- Record extracts -
□ □ □ □ □

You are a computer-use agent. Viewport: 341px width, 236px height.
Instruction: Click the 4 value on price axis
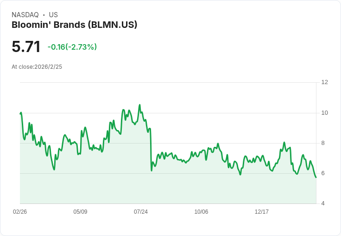click(323, 203)
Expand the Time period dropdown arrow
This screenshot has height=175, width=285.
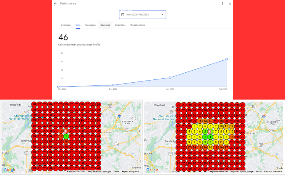[x=162, y=14]
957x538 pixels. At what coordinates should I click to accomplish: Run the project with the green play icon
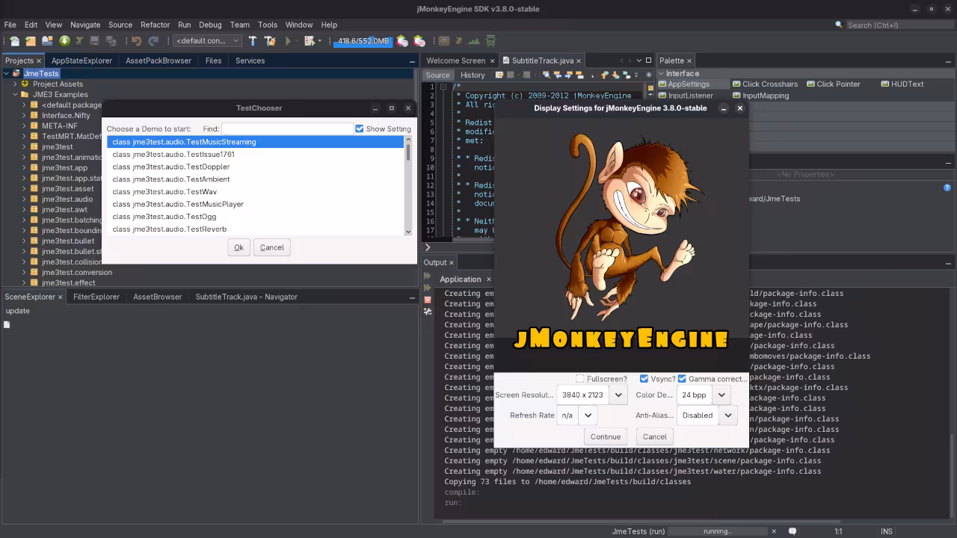click(x=289, y=41)
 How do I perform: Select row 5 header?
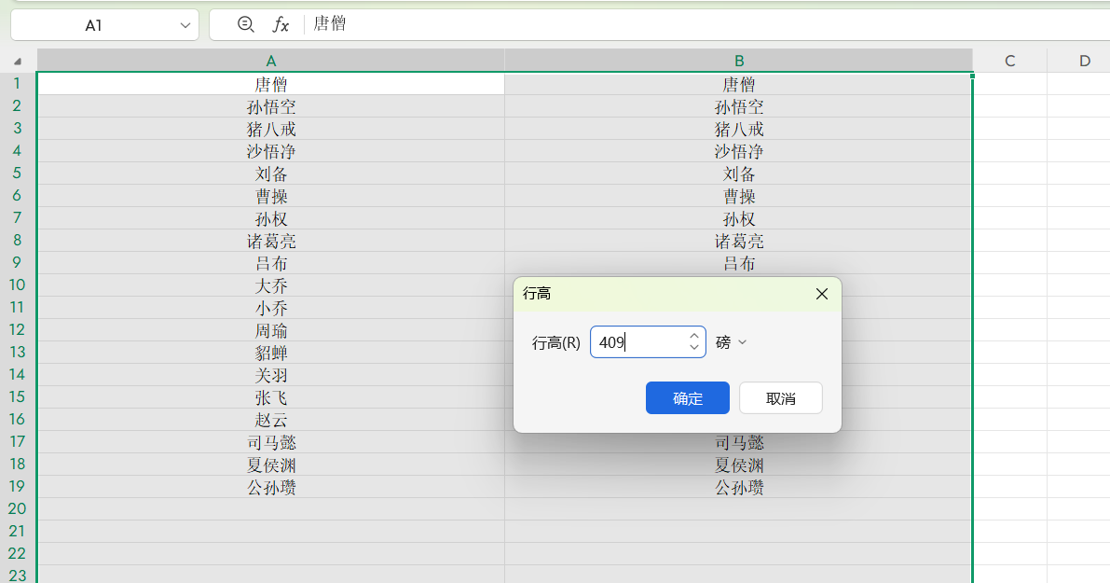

□ □ □ □ □

- Aim of the task -
Leave the pictures out, and copy exactly each line from the one containing "This screenshot has height=175, width=285." through the final line of the data.

- Final answer -
This screenshot has height=175, width=285.
[x=162, y=14]
957x538 pixels. At what coordinates should I click to accomplish: Run the project with the green play icon
click(x=289, y=41)
 How do I perform: Select row 5 header?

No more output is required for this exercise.